Not all of these works would be thought analytic philosophy today.** Of these there are really only three candidates for inclusion: Morris, Naess, and Oppenheim. Charles Morris was really one of the key figures in the scientific wing of pragmatism which welcomed the European exiles who helped bring analytic philosophy to the United States through the unity of science movement. (Today Morris has been disowned by pragmatists and analytic philosophers alike.) I don't know anything about Signification and Significance, but his Varieties of Human Value is explicitly situated in the unity of science program, albeit more towards the empirical end and without (alas) much attention to political theory or politics.
I don't think many people today associate Naess with analytic philosophy given his towering influence on deep ecology (and even a subtle branch of Spinozism), but if you would open up his (1936) Erkenntnis und wissenschaftliches Verhalte you would feel like you had entered a Borgesian world. It's clearly analytic philosophy, but at the same time uncannily unfamiliar because (to bow to Wolff's criterion) it has had no discernable impact on the tradition. (I bet there is a similar aesthetic experience to be had if you read some of the untranslated folk from the Lvov-Warsaw School, and you can read Polish.)
Naess's book, Democracy, Ideology and Objectivity has rightly been rediscovered (I hope) by XPHI folk (a sub-branch of analytic philosophy, but not especially salient in political philosophy alas, I think, but definitely salient to ethics). It is one of the funkiest books ever with a weird mix of history of ideas and new kinds of snowballing survey techniques to elicit views on the context relative views (of experts) on the meaning(s) of democracy and ideology. (That sentence does no justice to it.) While it seems entirely off the wall to call this 'analytical', it's worth nothing it is pretty contemporary with (recall) Donald Davidson's & Patrick Suppes' and Sidney Siegel' (1957) Decision Making. An Experimental Approach. The early 1950s are really an age of philosophers jumping into doing empirical social science alongside conceptual work. And from that vantage point, Morris actually looks like very much of his age.

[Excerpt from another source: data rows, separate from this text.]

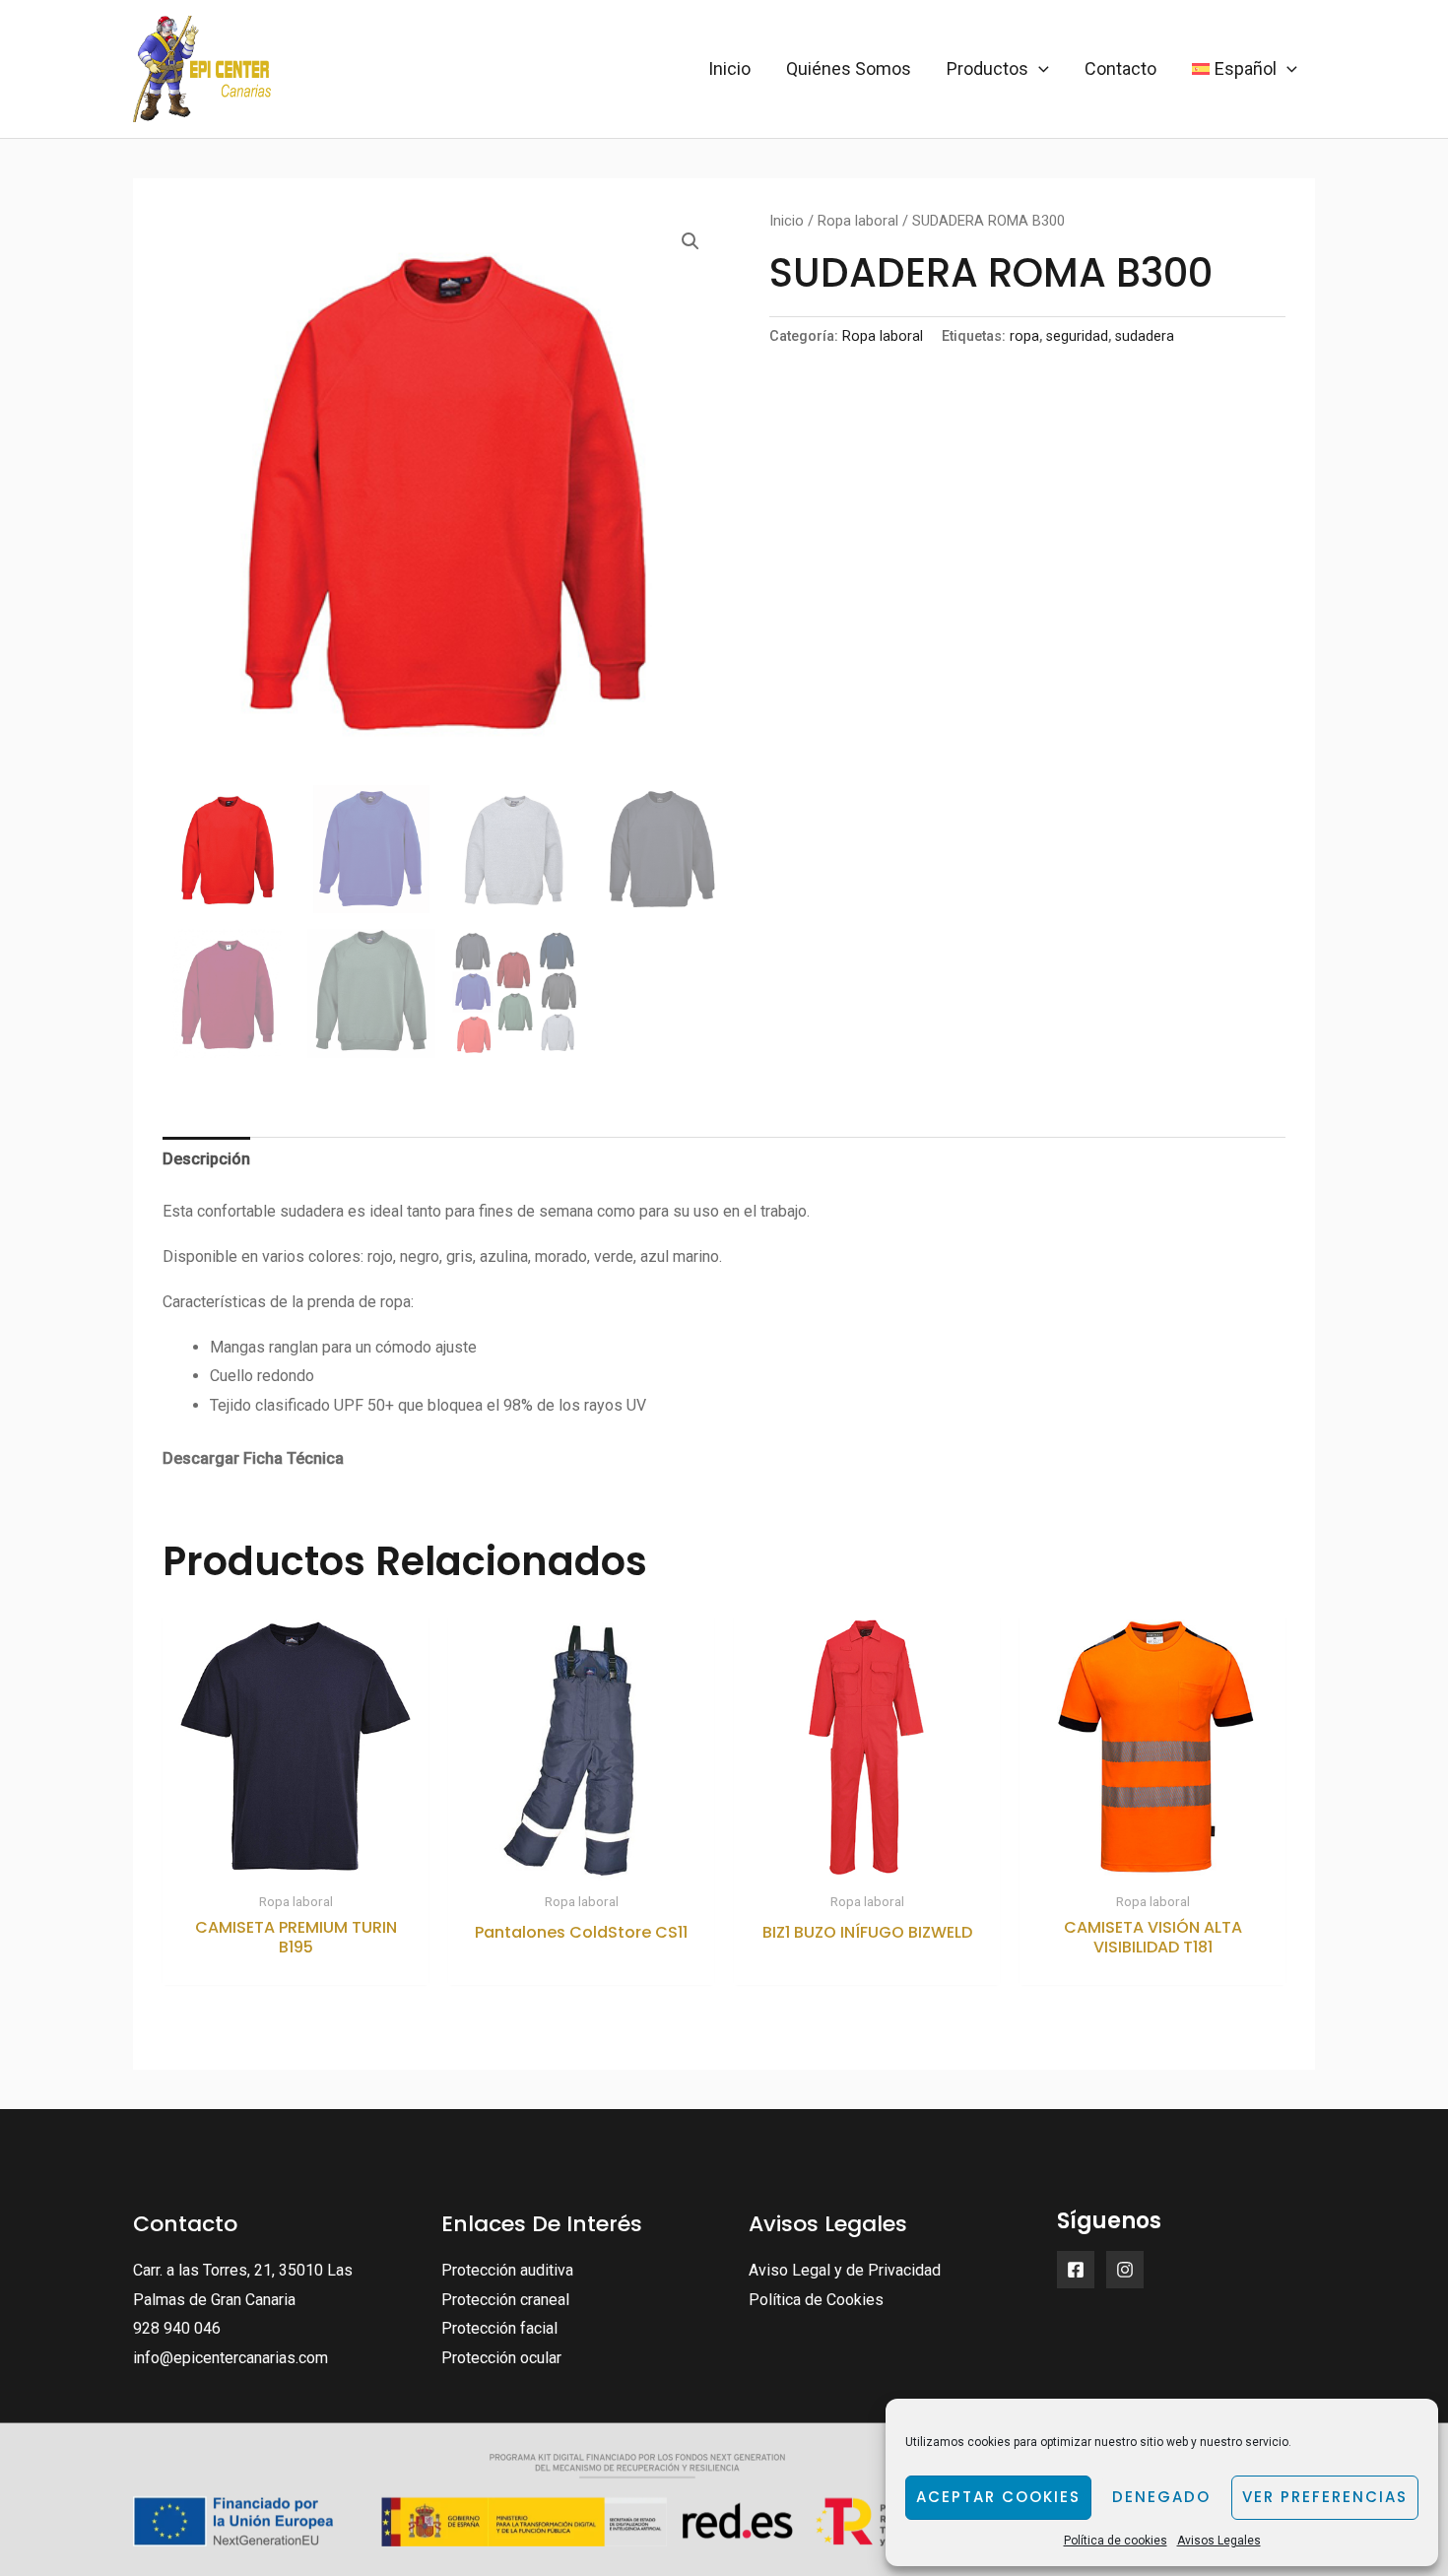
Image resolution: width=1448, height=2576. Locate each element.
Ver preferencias (1325, 2496)
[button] (690, 241)
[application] (1038, 68)
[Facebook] (1075, 2269)
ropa (1024, 336)
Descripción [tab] (206, 1159)
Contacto (1120, 68)
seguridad (1077, 336)
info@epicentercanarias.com (230, 2357)
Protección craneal (505, 2299)
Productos (987, 68)
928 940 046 (177, 2328)
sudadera (1144, 336)
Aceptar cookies (998, 2496)
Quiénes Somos (848, 68)
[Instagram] (1125, 2269)
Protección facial (499, 2328)
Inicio (729, 68)
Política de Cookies (816, 2299)
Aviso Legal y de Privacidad (845, 2270)
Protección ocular (501, 2357)
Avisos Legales (1219, 2540)
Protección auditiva (507, 2270)
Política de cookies (1115, 2540)
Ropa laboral (858, 221)
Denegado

Oppenheim's book is really very much how one would imagine a behaviorist, logical positivist analysis (including lots of capital Xs and ordinary y's.) It aims to offer an analysis even explication of 'freedom' such that the concept can be used in, or operationalized for, empirical social science (while still being fairly close to ordinary usage). It also has a normative aim: to make wise discussions about freedom possible. I don't think it had much uptake in either end.
While I think Oppenheim's 1944 "Logical Analsis of Law" is the more fruitful original work, Oppenheim's book deserves a more detailed, second look. But I mention all of this here because with Oppenheim I have found an early, analytic critic of Strauss (aside from Ernest Nagel). The criticism is developed in two journal articles from 1955 and 1957. To be continued...
*Since Carnap was not (recall) above using oblique hints (recall also Liam Kofi Bright), it's also possible that Carnap didn't need Strauss since they both had read Nietzsche.
**Rapoport is legendary for tit-for-tat and his role in game theory and general systems theory; Dahl was one of the giants of twentieth century democratic theory, who certainly intersected with and took from analytic methods.
+Russel and Popper go unmentioned in this review. For reasons that Wolff's paper makes clear.